CFO of Current Designs Corporation retrieved the following information with respect to the top-selling of rotomolded kayaks product line from the income statements for the last two years. During these two years it produced 3,000 units in first year and 2,400 in the second year, while sales were 2,400 units in the first year and 2,700 in the second year.
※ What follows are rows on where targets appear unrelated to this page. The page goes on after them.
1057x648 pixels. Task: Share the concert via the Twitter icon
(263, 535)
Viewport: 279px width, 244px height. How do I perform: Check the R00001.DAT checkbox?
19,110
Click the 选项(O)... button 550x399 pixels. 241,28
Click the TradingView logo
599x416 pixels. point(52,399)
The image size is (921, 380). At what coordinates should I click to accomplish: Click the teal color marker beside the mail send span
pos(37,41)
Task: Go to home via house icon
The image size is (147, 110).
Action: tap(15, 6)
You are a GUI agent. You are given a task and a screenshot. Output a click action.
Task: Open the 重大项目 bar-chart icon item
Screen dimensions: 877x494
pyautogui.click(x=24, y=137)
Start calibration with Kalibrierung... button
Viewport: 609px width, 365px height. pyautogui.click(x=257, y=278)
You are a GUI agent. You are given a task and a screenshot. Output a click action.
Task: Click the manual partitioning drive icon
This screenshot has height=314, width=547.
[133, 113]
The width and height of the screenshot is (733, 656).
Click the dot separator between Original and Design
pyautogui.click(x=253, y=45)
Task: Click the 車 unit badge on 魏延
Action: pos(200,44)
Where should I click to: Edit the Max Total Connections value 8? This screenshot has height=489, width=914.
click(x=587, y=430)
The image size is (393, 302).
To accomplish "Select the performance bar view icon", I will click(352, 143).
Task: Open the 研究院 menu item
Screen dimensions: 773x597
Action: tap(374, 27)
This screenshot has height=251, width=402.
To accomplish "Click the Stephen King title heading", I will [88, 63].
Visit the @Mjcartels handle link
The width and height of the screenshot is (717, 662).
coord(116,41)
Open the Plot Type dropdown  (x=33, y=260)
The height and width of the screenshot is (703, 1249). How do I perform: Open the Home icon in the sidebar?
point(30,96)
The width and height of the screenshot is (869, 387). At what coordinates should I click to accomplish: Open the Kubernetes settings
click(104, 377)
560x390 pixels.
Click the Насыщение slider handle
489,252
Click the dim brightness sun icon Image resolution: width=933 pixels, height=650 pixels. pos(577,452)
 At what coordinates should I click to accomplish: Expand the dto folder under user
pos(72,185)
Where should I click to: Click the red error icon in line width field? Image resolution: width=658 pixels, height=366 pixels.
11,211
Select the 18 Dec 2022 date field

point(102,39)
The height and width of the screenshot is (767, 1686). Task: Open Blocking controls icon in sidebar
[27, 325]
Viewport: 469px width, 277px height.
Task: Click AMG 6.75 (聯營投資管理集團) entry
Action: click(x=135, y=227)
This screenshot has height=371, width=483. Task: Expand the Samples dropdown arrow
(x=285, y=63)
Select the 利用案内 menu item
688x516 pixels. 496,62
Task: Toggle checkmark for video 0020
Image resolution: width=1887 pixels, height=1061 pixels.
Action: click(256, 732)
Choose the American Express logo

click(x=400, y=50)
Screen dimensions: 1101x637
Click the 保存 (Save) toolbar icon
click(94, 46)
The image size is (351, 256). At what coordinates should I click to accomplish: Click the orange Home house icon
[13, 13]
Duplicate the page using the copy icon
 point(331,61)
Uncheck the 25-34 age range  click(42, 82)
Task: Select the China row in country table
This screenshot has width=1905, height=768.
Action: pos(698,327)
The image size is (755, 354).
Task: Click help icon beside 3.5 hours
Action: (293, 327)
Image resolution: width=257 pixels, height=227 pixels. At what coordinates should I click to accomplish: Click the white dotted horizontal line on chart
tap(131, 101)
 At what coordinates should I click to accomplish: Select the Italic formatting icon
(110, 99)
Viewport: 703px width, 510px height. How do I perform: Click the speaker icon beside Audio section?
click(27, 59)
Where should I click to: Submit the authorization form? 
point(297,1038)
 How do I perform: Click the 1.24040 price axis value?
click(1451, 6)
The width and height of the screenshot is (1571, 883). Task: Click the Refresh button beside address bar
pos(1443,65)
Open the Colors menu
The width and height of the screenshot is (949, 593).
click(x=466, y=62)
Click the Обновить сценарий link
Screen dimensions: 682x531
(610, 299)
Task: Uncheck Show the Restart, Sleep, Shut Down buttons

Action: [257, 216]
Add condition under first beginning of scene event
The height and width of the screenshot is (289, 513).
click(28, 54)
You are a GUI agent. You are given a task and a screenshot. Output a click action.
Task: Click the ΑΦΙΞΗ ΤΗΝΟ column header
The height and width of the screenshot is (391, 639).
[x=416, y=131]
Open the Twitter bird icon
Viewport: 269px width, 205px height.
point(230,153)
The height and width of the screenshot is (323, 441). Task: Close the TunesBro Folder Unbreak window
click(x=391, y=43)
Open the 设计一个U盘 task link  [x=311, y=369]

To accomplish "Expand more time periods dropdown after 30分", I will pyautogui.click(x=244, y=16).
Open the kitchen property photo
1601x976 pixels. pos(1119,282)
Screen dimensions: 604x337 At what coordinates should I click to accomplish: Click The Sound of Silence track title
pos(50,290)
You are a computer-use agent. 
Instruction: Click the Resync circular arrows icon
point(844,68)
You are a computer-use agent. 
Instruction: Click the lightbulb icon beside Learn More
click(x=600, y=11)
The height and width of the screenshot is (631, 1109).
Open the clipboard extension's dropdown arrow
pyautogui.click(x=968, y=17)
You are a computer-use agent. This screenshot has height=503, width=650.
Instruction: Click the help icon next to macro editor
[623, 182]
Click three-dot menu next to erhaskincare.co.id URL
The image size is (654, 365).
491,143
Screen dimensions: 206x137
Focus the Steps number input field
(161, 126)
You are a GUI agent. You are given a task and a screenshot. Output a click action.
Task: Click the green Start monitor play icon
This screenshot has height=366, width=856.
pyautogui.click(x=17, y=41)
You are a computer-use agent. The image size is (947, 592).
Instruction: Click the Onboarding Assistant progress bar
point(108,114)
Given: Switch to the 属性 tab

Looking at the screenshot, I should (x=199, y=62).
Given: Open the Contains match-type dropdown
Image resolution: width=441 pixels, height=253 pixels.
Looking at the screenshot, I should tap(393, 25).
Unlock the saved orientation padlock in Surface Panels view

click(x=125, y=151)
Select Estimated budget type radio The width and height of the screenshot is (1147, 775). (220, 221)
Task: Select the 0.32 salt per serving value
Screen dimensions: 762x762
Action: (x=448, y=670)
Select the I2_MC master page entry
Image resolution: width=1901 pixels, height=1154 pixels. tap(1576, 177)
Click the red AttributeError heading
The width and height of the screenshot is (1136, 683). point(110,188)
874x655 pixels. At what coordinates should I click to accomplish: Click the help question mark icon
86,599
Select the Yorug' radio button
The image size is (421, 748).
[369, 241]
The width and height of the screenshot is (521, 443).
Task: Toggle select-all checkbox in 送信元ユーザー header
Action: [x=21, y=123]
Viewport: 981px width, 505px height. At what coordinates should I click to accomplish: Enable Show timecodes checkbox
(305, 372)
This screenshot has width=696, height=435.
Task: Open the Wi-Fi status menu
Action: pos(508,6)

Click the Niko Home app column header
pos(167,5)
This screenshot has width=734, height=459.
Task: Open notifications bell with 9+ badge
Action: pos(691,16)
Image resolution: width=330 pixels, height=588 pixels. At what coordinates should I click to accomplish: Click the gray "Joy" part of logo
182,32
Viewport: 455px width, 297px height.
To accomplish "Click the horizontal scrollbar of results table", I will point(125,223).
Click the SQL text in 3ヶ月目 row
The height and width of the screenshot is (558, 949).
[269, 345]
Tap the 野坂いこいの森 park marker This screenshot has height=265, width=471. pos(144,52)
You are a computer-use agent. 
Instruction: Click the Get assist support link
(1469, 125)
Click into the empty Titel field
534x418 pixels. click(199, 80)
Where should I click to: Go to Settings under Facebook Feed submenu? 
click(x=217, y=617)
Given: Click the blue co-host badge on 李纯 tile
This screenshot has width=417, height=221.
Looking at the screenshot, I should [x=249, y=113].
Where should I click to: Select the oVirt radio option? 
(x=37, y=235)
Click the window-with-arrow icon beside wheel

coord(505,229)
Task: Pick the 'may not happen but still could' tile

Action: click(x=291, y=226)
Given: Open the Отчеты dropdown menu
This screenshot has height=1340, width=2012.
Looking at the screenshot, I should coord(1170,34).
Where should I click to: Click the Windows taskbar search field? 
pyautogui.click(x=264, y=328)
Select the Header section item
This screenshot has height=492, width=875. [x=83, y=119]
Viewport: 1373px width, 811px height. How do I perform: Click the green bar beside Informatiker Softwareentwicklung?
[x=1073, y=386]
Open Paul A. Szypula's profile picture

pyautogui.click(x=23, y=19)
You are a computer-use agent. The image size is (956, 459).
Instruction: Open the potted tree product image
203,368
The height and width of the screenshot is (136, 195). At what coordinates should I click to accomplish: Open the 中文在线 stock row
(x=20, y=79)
Variable production costs were $570 per unit during both years (direct materials $200, direct labour $175, and variable overhead $195). The company uses Last-in, first-out (LIFO) for inventory costing. The absorption costing comparative income statements for these 2 years were:

Year 1 Year 2
Sales $2,280,00 $2,565,000
Less COGS:
beginning inventory $0 $480,000
Product cost $2,400,000 $2,058,000
ending inventory -$480,000 $1,920,000 -$240,000 $2,298,000
Gross Profit $360,000 $267,000
Less operating Selling expensese
Variable $120,000 $135,000
Fixed $30,000 150,000 $30,000 $165,000
Operating income $210,000 $102,000

a) Using the information provided prepare condensed, two-year comparative income statements using the variable costing method. Reconcile the variable costing income with the absorption costing income. also explain how you got the amount for fixed overhead

b) Assume that Current Designs uses a normal costing method. The company had budgeted 3,200 units of production for each of the two years. Prepare condensed, two-year comparative income statements using the Normal costing method. Reconcile the variable costing income with the normal costing income statements.